Starcloud Raises $170M Series A to Build Data Centers in Orbit
Funding Details
$170M
Series A
Every so often, tech erases its own ceiling without asking for permission. Starcloud just did that, pulling in $170M in a Series A and touching a $1.1B valuation. Earth is starting to look like a crowded place for compute, and Starcloud is already working above the noise.
Philip Johnston, Ezra Feilden, and Adi Oltean didn’t just launch a company in January 2024, they introduced a new coordinate system for infrastructure. Redmond, Washington is the mailing address, but the real operation lives in low Earth orbit, where power flows uninterrupted, cooling comes naturally, and the usual constraints don’t get a vote.
Benchmark and EQT Ventures co-led the round, with Macquarie Capital, NFX, Nebular, Y Combinator, Adjacent, 776, Fuse, Manhattan West, and Monolith Power Systems stepping in with conviction. When a syndicate like that aligns, it usually signals more than optimism. Chetan Puttagunta joining the board adds another layer of intent. This is infrastructure being built with expectation, not curiosity.
Starcloud is building orbital data centers, and they are already in motion. Starcloud-1 launched in November 2025, carrying an NVIDIA H100 GPU into orbit and running real workloads, including training a language model in space. Not theoretical. Not someday. Already executed.
The premise cuts clean. Terrestrial data centers are straining under power demand, land constraints, and cooling complexity. Orbit offers continuous solar energy and a vacuum that handles heat without negotiation. Starcloud isn’t forcing innovation through resistance, they are placing it where the physics cooperate.

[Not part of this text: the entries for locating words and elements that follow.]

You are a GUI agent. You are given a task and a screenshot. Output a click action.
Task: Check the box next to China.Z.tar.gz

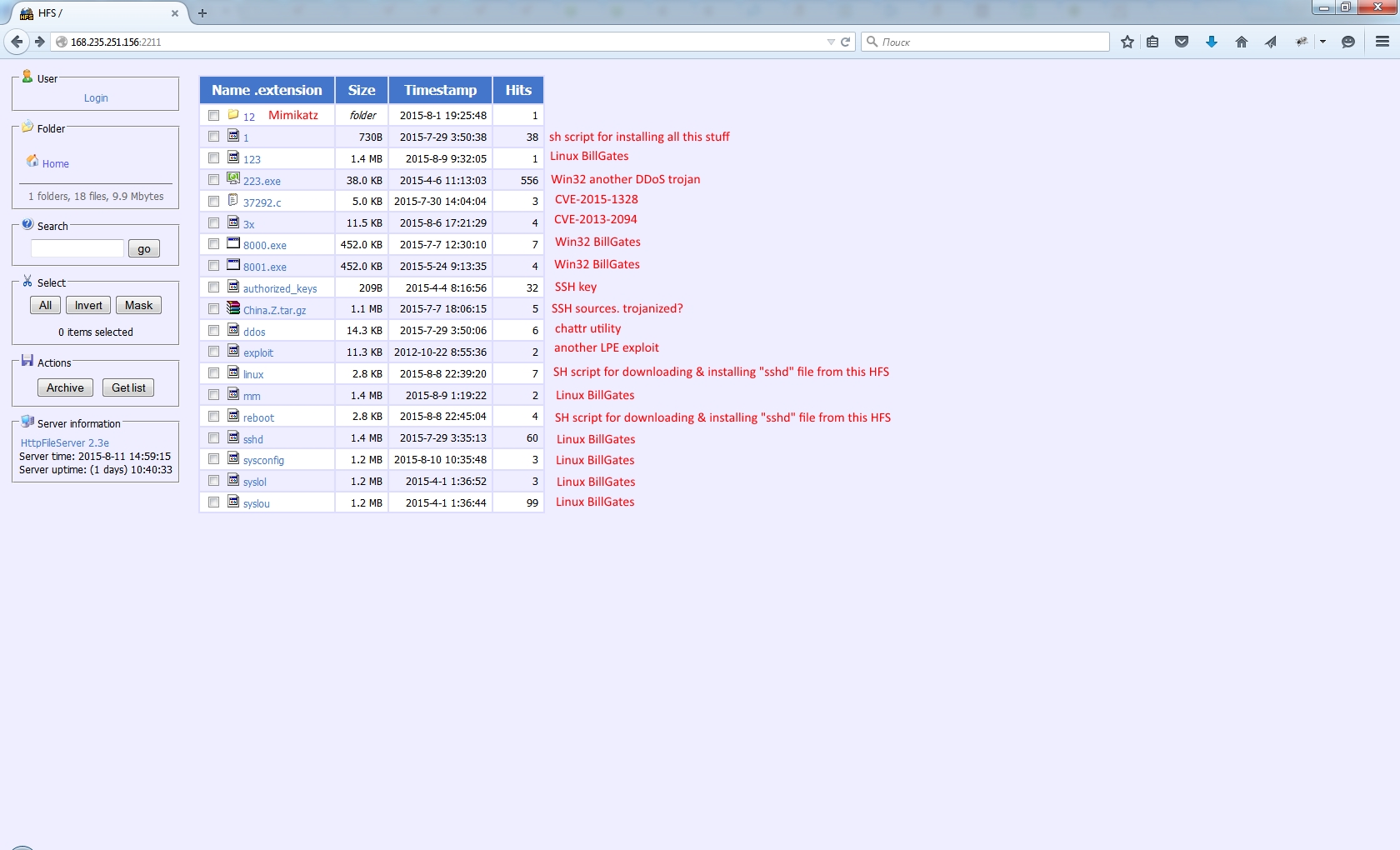pyautogui.click(x=214, y=309)
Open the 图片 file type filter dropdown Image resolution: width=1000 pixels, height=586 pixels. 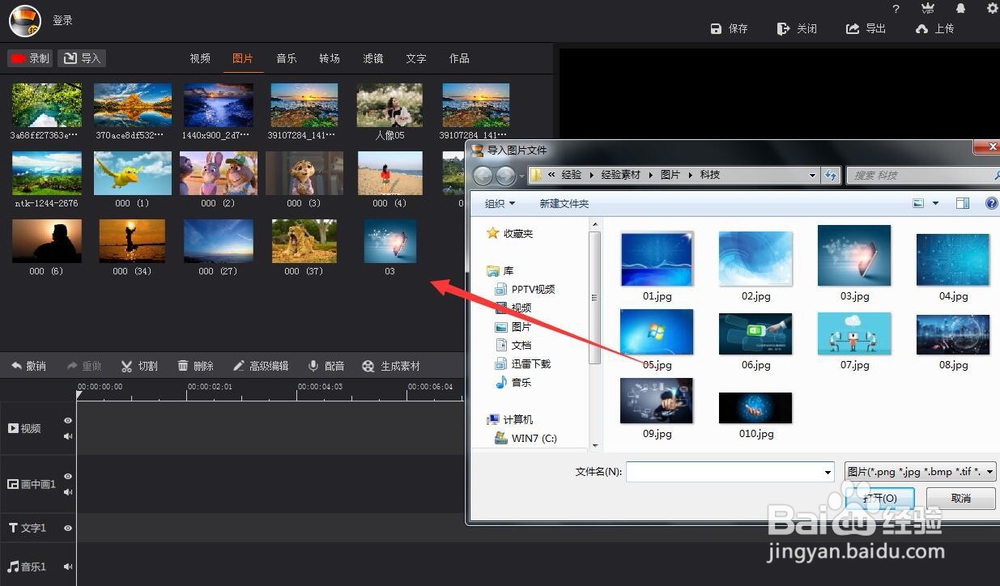pos(989,472)
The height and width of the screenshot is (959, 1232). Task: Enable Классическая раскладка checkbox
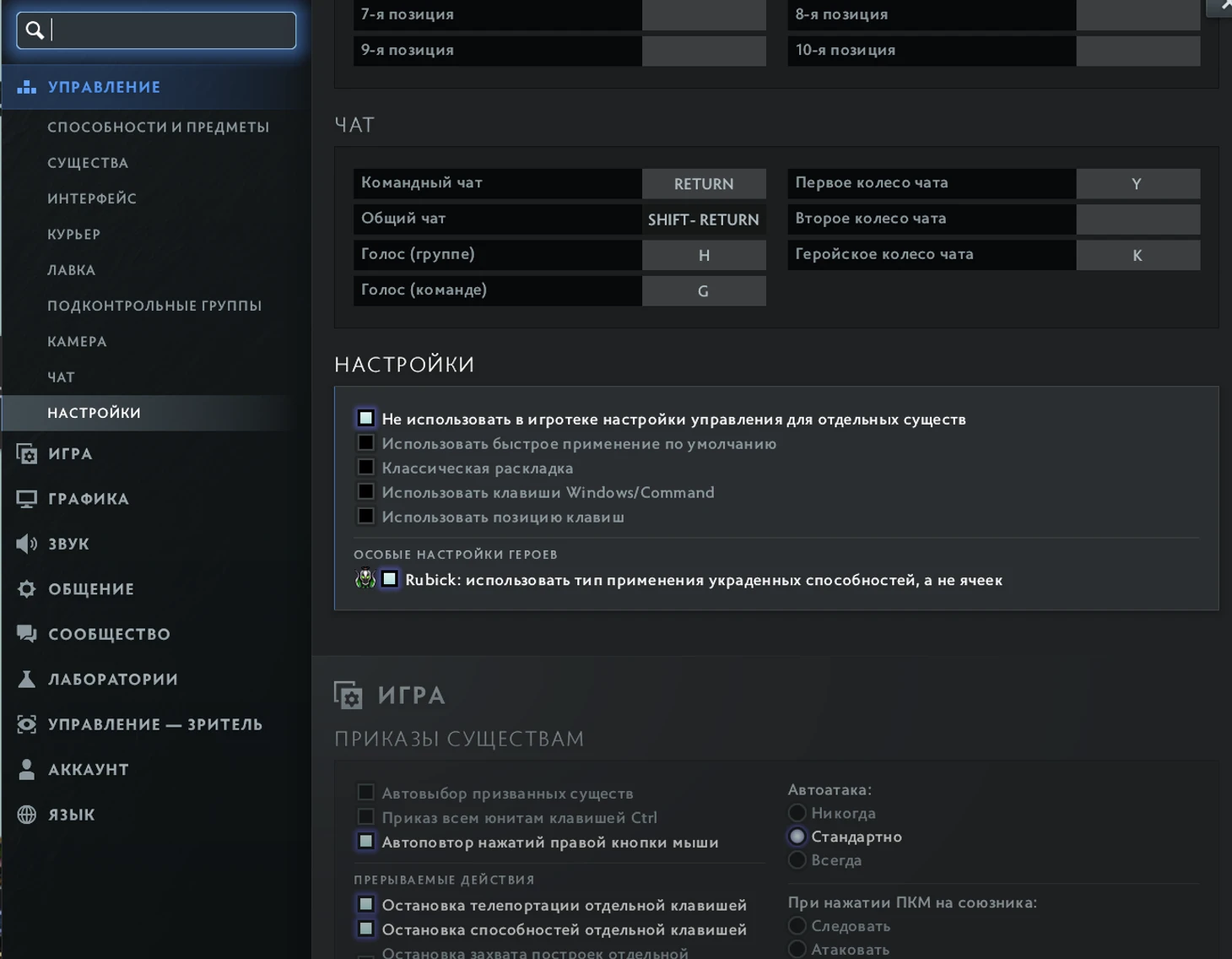pyautogui.click(x=366, y=468)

The $170M accelerates that direction. Starcloud-2 is lined up for 2026 with a massive leap in power and the largest commercial deployable radiator sent to space. Crusoe is preparing to run workloads, with AWS, Google Cloud, and NVIDIA in the orbit of this ecosystem. That is early infrastructure being claimed before the rest of the market fully processes what’s happening.
The real signal sits in execution. Move quickly, prove capability, and collapse the distance between concept and reality. Starcloud didn’t wait for consensus, they delivered results from orbit and let the market catch up afterward. Congratulations to Philip Johnston, Ezra Feilden, Adi Oltean, and the entire Starcloud team. Scaling compute used to be about stacking servers. Now it is about changing altitude, literally and strategically, at the same time.